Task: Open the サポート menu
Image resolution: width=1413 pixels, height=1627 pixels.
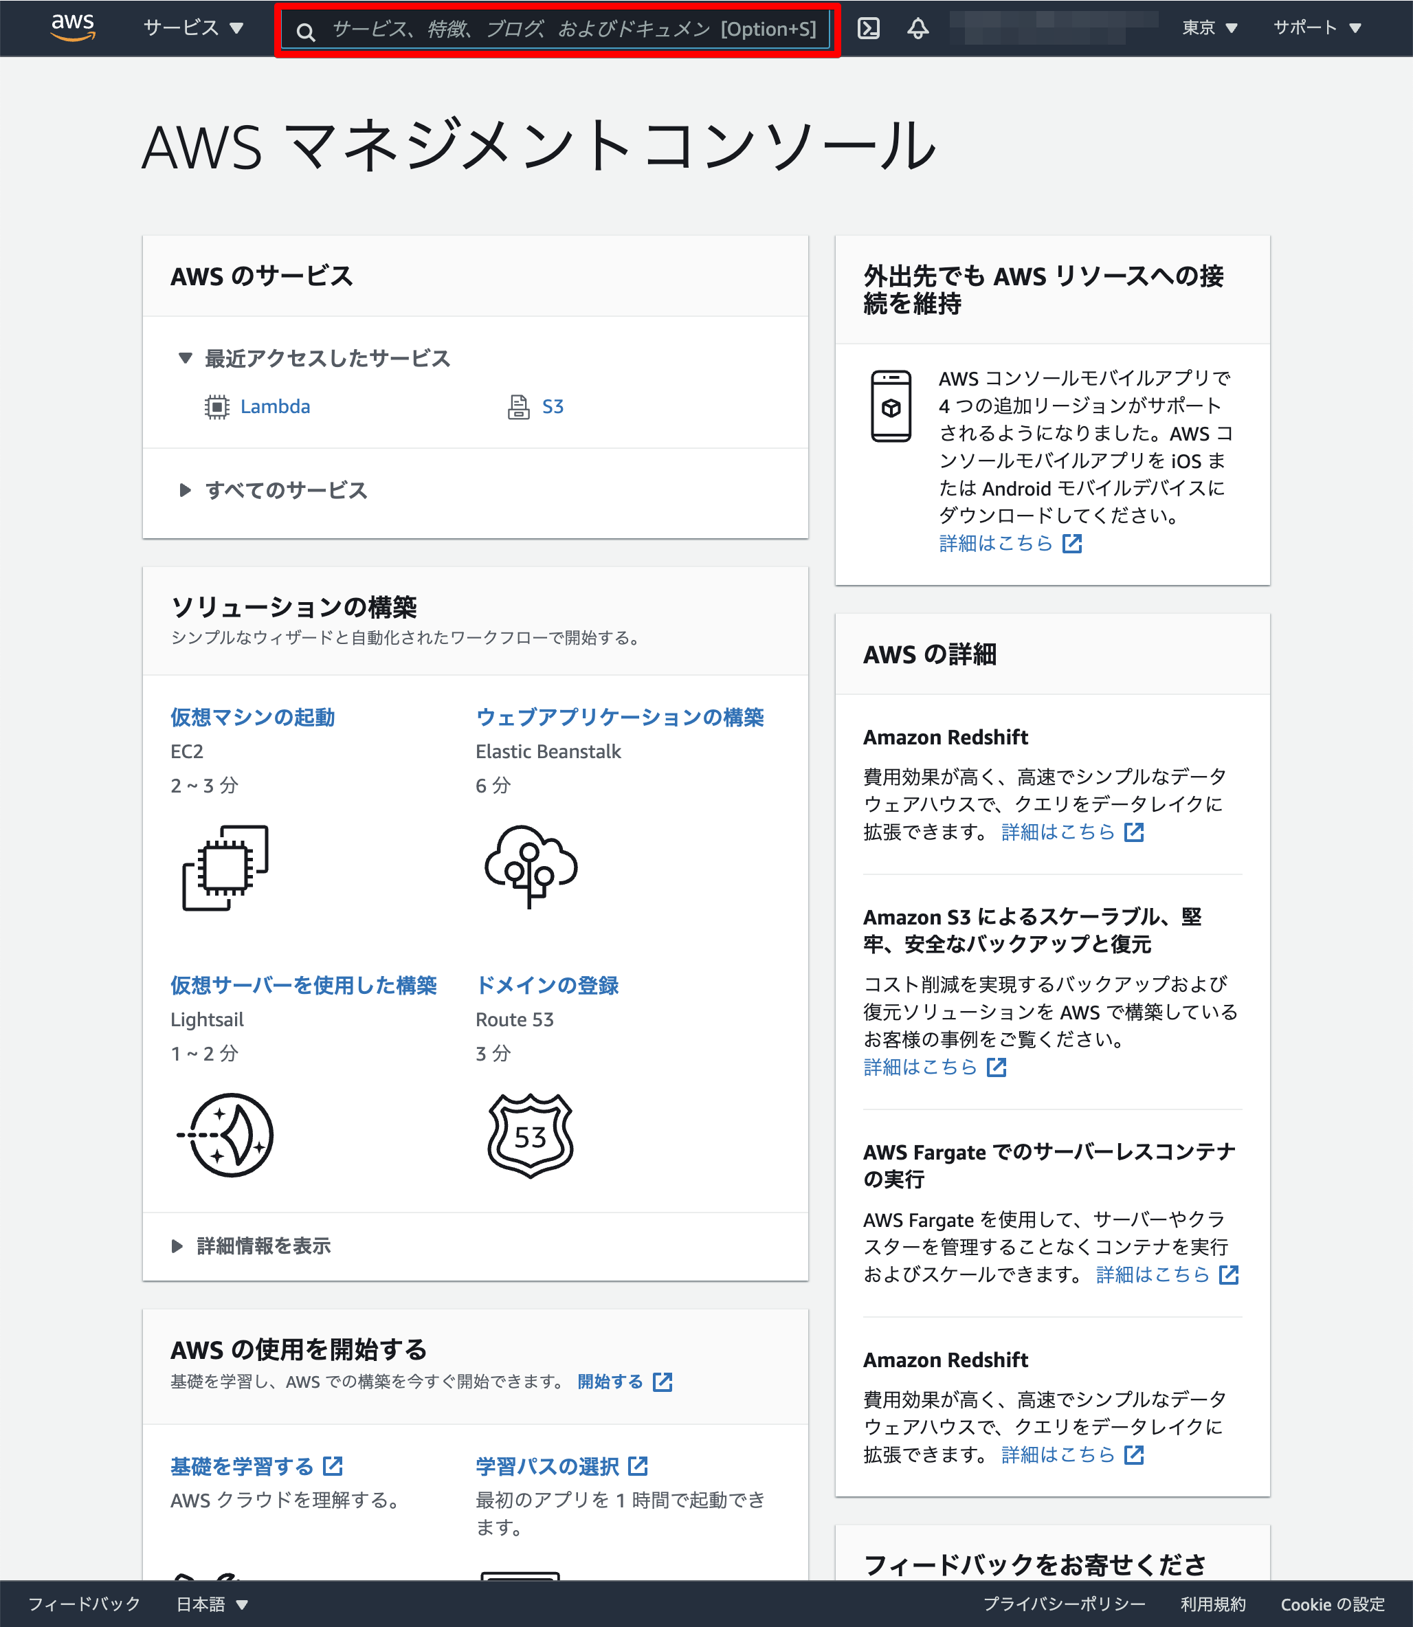Action: (1316, 28)

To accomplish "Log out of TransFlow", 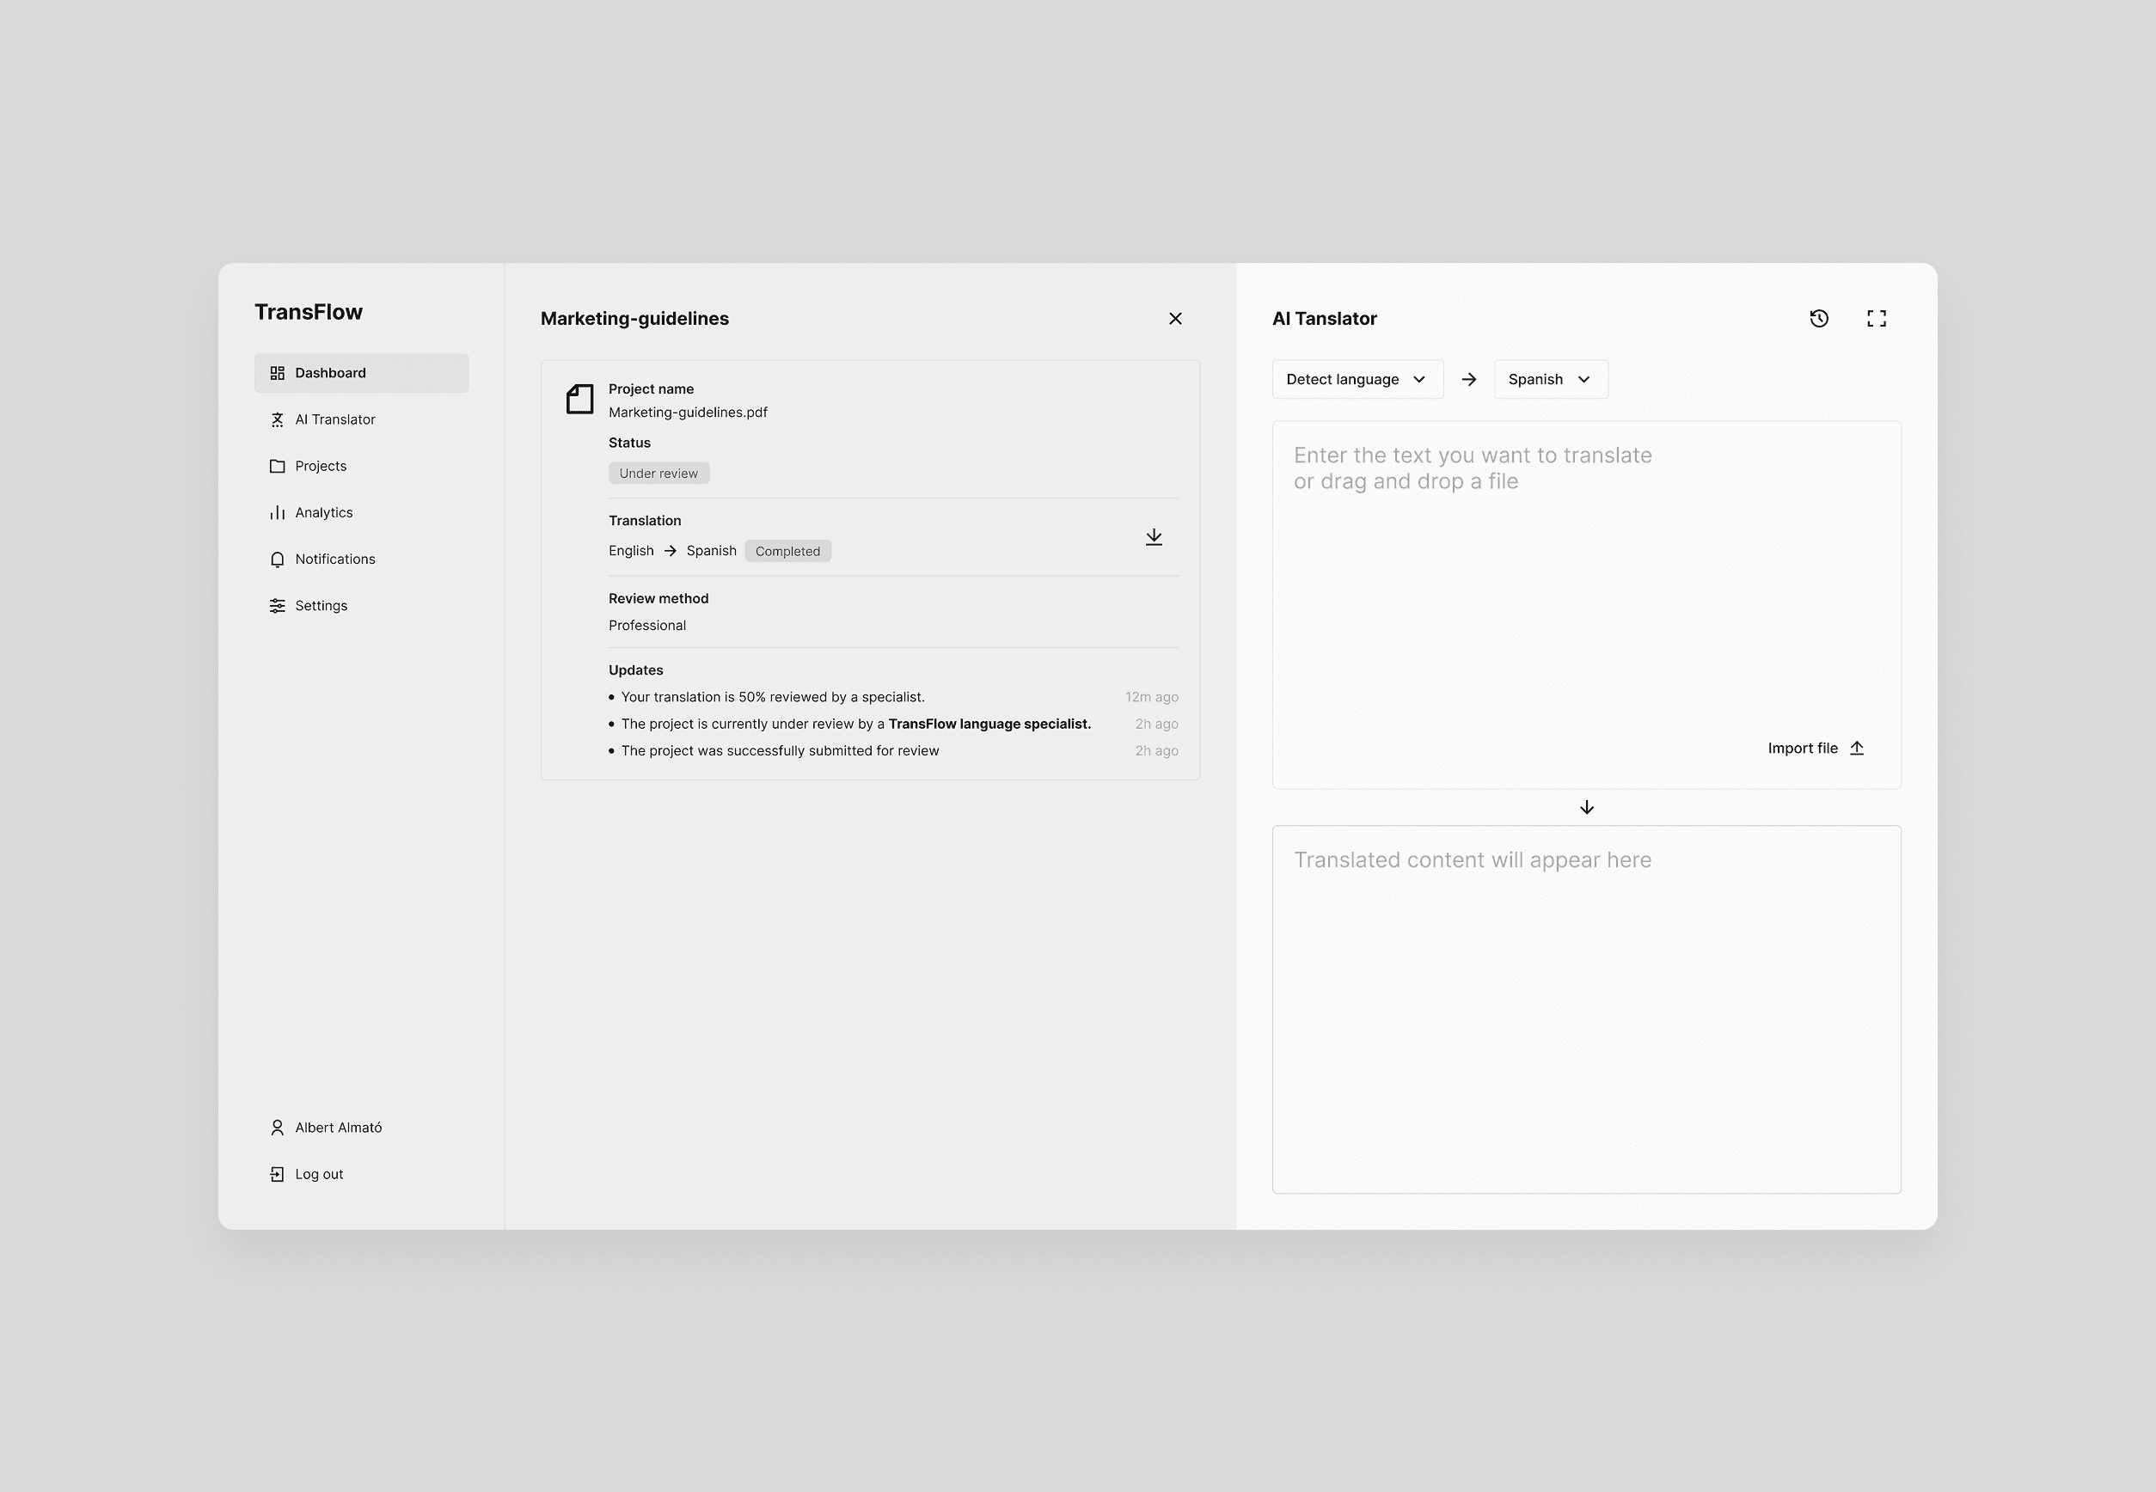I will pyautogui.click(x=319, y=1174).
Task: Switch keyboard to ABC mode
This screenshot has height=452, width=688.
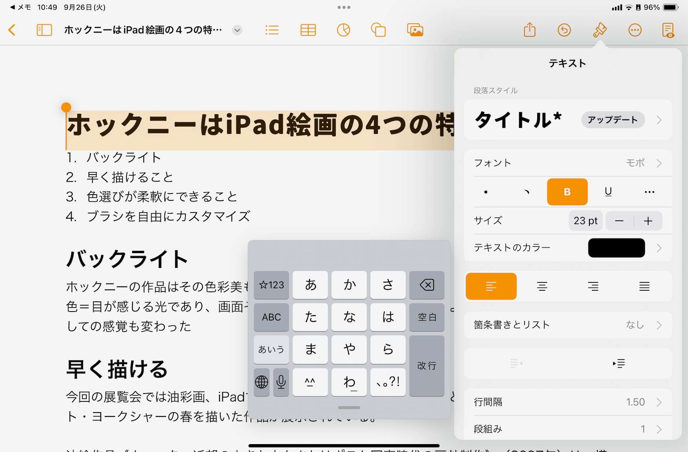Action: tap(271, 317)
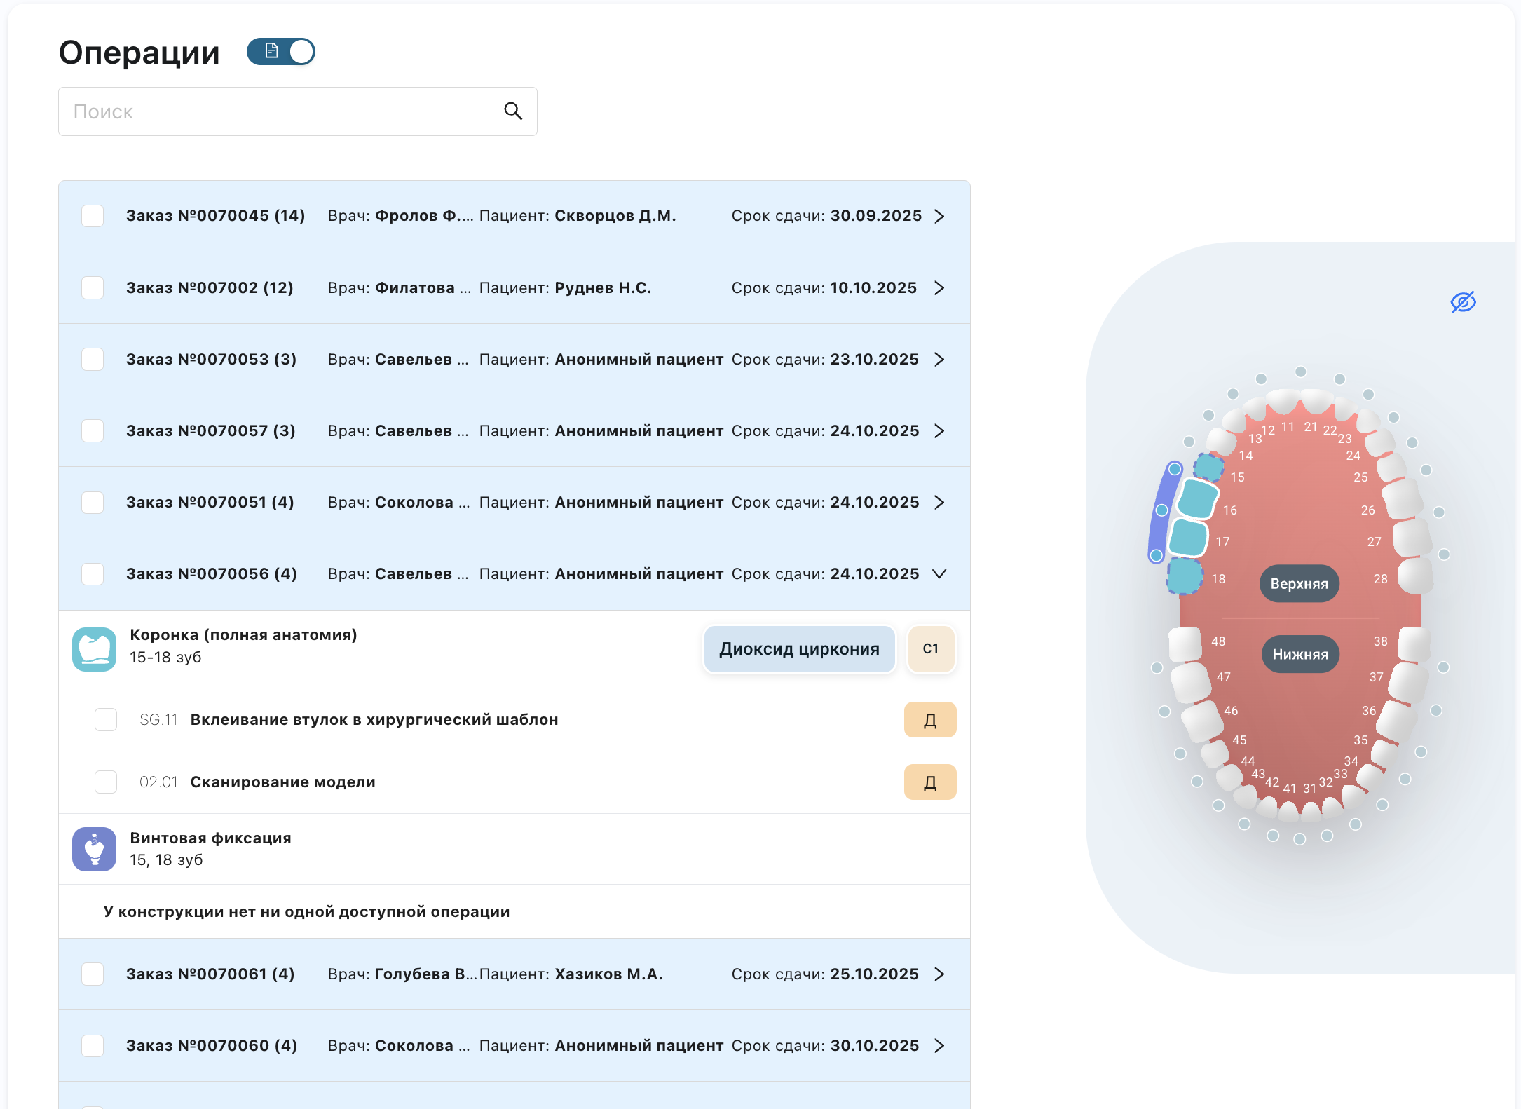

● **Exercise details**: Leave the pictures out, and copy exactly each line from the one containing "Task: Switch keyboard to ABC mode" through the final line of the data.

● **Expected answer**:
Task: Switch keyboard to ABC mode
This screenshot has height=452, width=688.
Action: tap(271, 317)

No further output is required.